**Source data**
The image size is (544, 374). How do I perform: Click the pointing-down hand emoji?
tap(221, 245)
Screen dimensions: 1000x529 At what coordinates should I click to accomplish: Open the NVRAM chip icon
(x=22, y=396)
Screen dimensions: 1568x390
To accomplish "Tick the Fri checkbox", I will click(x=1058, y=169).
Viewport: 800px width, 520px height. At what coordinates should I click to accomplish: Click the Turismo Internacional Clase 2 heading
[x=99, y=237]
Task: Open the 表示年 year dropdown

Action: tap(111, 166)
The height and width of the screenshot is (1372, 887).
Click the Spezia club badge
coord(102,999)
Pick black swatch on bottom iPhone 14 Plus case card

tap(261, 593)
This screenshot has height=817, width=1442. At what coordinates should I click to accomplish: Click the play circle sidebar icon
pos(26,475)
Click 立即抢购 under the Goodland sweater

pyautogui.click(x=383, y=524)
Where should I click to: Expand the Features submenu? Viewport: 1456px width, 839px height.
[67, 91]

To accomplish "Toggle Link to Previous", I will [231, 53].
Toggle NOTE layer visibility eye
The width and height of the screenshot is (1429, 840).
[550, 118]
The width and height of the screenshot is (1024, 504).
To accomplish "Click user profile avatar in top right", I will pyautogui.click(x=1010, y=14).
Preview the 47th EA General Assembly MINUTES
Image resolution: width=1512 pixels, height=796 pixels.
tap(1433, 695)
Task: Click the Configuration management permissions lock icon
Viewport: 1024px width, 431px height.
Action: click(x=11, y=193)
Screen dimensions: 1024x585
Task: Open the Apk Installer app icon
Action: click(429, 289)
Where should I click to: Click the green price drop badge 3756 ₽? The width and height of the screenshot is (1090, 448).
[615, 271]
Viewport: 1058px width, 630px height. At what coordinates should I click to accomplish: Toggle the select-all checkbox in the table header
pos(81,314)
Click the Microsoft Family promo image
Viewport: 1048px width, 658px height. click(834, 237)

**EXERCISE**
Retype the data in full, and keep every line identical to the original.

**SOLUTION TO THIS PROBLEM**
The image size is (544, 374). How do I perform: Click the pointing-down hand emoji?
tap(221, 245)
Screen dimensions: 1000x529 At what coordinates should I click to accomplish: Open the NVRAM chip icon
(x=22, y=396)
Screen dimensions: 1568x390
To accomplish "Tick the Fri checkbox", I will click(x=1058, y=169).
Viewport: 800px width, 520px height. At what coordinates should I click to accomplish: Click the Turismo Internacional Clase 2 heading
[x=99, y=237]
Task: Open the 表示年 year dropdown

Action: tap(111, 166)
The height and width of the screenshot is (1372, 887).
Click the Spezia club badge
coord(102,999)
Pick black swatch on bottom iPhone 14 Plus case card

tap(261, 593)
This screenshot has height=817, width=1442. At what coordinates should I click to accomplish: Click the play circle sidebar icon
pos(26,475)
Click 立即抢购 under the Goodland sweater

pyautogui.click(x=383, y=524)
Where should I click to: Expand the Features submenu? Viewport: 1456px width, 839px height.
[67, 91]

To accomplish "Toggle Link to Previous", I will [231, 53].
Toggle NOTE layer visibility eye
The width and height of the screenshot is (1429, 840).
[550, 118]
The width and height of the screenshot is (1024, 504).
To accomplish "Click user profile avatar in top right", I will pyautogui.click(x=1010, y=14).
Preview the 47th EA General Assembly MINUTES
Image resolution: width=1512 pixels, height=796 pixels.
tap(1433, 695)
Task: Click the Configuration management permissions lock icon
Viewport: 1024px width, 431px height.
Action: click(x=11, y=193)
Screen dimensions: 1024x585
Task: Open the Apk Installer app icon
Action: click(429, 289)
Where should I click to: Click the green price drop badge 3756 ₽? The width and height of the screenshot is (1090, 448).
[615, 271]
Viewport: 1058px width, 630px height. At what coordinates should I click to accomplish: Toggle the select-all checkbox in the table header
pos(81,314)
Click the Microsoft Family promo image
Viewport: 1048px width, 658px height. click(834, 237)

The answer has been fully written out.